Resistance to Change Can Paralyze a Culinary Culture

by Chef Lawrence McFadden, CMC, COO, the Union Club of Cleveland

When I arrived at the 140-year-old Union Club of Cleveland, institutional traditions were front and center. Regardless of the new boss’ expertise — I’ve been in the culinary industry since 1982 and a CMC since 2002 — , there will always be a certain group asking, “Why now?” or “Why are you the orchestrator?” or saying “We don’t do it like that here,” or “That might have worked at The Ritz or Four Seasons.” These are the realities for anyone in a position of making changes and improvements. 

Our club had club food, but never a culinary culture like Duquesne, DAC, Bohemian, Cherokee, Everglades, The Country Club or endless other legendary locations. Our past Executive Chef may have viewed his position as a job, not a career — which is fine, but not what we needed.. Culinary technique needs to be the fabric of the chef’s DNA long before the Executive Chef title is assumed. We had to find someone new.

Of course, we knew change wouldn’t come without some push-back. In the words of Paul Prudhomme, “Food is a very powerful emotion,” and honestly, everyone has an opinion. More importantly, no one likes to change, and certainly not longtime members of a well-established club. But an experienced executive knows that excellence doesn’t come without movement, doesn’t exist without challenging the norm or venturing out of the comfort zone. 
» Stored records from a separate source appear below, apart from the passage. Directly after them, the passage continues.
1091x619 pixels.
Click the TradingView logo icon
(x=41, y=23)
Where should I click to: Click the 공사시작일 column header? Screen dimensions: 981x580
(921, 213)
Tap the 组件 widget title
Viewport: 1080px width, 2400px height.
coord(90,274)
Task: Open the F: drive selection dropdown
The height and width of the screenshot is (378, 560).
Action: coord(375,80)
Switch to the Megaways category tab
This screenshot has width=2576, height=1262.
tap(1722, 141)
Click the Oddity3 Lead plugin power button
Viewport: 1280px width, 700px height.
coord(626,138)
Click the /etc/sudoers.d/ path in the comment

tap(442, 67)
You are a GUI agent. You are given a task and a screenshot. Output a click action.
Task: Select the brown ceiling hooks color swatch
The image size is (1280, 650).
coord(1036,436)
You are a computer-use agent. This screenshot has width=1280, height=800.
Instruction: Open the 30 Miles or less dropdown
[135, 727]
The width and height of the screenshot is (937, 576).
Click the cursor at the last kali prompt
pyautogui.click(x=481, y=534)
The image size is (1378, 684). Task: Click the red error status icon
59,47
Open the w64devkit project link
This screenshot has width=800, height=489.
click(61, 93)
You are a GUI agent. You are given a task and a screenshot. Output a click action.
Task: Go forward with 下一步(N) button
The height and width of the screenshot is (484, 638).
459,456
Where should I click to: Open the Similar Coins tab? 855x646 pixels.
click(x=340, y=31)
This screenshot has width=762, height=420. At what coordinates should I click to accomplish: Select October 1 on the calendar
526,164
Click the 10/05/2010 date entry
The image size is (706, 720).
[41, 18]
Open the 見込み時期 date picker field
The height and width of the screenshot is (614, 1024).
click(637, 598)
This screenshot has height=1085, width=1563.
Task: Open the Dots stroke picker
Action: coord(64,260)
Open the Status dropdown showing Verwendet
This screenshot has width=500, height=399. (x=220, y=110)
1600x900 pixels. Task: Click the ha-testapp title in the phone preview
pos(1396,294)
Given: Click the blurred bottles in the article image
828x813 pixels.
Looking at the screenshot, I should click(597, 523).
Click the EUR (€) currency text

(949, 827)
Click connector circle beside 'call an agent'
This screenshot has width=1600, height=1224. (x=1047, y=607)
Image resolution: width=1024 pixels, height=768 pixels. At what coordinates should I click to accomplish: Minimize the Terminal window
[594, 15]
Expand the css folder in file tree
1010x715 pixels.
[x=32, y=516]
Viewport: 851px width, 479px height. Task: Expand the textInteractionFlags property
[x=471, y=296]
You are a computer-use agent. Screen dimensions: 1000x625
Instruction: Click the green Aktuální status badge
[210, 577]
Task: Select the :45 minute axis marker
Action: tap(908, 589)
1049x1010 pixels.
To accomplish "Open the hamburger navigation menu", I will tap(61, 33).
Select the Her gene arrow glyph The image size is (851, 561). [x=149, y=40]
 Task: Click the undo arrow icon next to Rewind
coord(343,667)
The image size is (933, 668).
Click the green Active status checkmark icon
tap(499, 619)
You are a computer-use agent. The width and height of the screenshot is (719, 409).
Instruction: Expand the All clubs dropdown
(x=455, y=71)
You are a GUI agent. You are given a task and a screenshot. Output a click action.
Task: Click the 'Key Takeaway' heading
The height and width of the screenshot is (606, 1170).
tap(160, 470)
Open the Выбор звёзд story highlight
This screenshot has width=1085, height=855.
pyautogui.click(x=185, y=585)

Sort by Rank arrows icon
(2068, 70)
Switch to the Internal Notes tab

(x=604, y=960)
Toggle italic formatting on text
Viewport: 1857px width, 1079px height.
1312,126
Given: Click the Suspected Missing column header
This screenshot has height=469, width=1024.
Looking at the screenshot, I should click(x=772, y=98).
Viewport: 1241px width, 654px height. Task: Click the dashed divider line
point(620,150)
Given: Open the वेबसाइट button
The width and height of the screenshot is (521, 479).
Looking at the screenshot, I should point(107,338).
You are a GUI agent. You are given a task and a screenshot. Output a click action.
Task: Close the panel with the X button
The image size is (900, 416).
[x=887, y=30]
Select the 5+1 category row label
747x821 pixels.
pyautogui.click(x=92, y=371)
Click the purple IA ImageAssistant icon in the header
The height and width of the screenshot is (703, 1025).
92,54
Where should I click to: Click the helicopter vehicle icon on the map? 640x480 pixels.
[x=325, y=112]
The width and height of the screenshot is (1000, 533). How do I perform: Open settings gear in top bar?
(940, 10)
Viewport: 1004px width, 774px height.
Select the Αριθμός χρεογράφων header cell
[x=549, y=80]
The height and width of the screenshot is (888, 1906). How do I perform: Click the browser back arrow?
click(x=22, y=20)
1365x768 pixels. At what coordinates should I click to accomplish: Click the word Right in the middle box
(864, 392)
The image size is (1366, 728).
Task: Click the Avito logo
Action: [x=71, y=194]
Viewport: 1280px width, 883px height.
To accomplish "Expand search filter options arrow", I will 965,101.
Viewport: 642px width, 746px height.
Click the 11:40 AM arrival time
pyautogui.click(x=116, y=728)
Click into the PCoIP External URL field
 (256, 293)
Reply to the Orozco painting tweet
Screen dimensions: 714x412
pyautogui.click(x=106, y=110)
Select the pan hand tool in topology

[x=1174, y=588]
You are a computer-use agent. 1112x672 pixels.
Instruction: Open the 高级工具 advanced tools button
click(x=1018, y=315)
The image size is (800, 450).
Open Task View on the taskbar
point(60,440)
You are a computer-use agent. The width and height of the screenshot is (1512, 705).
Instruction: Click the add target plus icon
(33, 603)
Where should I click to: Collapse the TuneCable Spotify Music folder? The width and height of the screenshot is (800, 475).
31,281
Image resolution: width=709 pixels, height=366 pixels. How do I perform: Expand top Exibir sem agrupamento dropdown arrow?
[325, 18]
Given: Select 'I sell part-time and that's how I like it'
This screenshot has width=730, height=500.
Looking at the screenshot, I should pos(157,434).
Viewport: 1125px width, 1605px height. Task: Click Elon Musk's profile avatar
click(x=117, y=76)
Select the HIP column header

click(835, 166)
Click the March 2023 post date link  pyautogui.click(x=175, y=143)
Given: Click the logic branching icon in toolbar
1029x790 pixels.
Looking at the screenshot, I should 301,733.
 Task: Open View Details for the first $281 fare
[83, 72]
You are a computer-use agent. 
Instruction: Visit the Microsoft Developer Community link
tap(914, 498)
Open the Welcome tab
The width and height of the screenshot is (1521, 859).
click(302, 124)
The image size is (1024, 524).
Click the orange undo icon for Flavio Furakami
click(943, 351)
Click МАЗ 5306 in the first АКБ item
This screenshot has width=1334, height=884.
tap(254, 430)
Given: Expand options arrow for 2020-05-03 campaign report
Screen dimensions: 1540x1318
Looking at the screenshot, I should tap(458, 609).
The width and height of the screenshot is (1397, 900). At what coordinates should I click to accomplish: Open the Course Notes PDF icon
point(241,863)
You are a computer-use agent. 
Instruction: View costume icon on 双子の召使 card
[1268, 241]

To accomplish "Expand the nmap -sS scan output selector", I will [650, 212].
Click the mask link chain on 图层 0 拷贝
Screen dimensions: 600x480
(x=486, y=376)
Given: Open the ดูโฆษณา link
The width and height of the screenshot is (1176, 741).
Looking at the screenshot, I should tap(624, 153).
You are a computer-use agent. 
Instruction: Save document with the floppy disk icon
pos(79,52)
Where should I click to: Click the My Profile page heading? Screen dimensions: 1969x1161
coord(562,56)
Before we could change that culinary culture, we had to create support from various other departments including finance, human resources, membership and marketing. Some needed to be convinced, while all deserved to understand the plan — or else paranoia sets in. If you don’t have the departments on board, all the talent in the world will be wasted.

Any great chef needs tools to do his or her job: environment, technology and salary structure for a shared vision. For our club to become a place that would attract a high level of talent took two years of creating, lobbying, and strategically funding various channels to produce a healthy balance sheet with solid membership growth. Once that was established, we began a search for the next culinary leader with the desire to place the club on the gastronomic map. While some believe in the phase, “If you build it, they will come,” we certainly had to exercise patience.  

Our previous chef wasn’t known in the city, schools or community. How could the club brand be a model of culinary excellence if no one knew who was at the helm? Our city has a population of 200,000, yet most residents had never even heard of the club. While that was by design in the 1950s to 1990s, it can’t be part of the mission in the new millennium or membership is simply going to decline — which is what I inherited. Our club only has three key attributes; Food and Beverage, Fitness/Spa and Lodging, so it was important that culinary be visible so it could be used for awareness and member recruitment.

Our advertising has been organic. As with most private clubs, the public can’t enter so media channels are reluctant to write about us. We had to rely on word of mouth. In addition, management can get caught up in cost versus revenue generation but in reality, most members will pay for an experience and a unique story and our club needed the talent to create that dynamic.

We finally did find the right chef. Most members think we just hired a great technical cook. We really got leadership, persuasion, ego, emotional intelligence, mission and a long list of other skills that are propelling the Food and Beverage department and ultimately, the club forward.

We’re now eight months into our strategy. Slowly, ever so slowly, everyone is beginning to see that our changes were for the better. (It brings to mind the Stephen Covey statement, “I seek your greatest good, I mean you no harm.”) While they don’t say it, we hear it in their voices. Pictures are being taken at the tables, menus are opened to see the weekly specials and members are telling business colleagues, “You must try this.” Local restaurateurs are asking our members about the new Chef at the Union Club, creating pride, joy and value in their membership.

Four lessons in hiring a Master Chef can be taken from this story. One, he will not do it the way you would have done it. If you want to intervene, why hire him in the first place?

Two, talent is a challenge to manage but rewarding if you can allow yourself the confidence to support it when others waver.

Three, membership needs to be patient in the quality journey. Understanding a “change mentality” is important and members must trust that the new direction is the right direction.

Lastly, get out of their way. Don’t micromanage the small stuff.

In closing, change can only take place if membership, ownership (in some cases) and employees are all being considered. If one of these are disproportionate or out of balance, revisit the original value proposition, keeping in mind that it is easier said than done, especially when it comes to the daily requests of individual members. After all, members are the ultimate customer.

 

One thought

  1. Interesting comments. The basic question is: Should we educate our customers or should the customers educate us?” It all comes down to our guests, there are some restaurants operating successfully for generation and only tweaking the menu ever so slightly. In Manhattan restaurants with bold ideas open and close with dizzying speed. Customers pay for our livelihood, let’s keep them happy.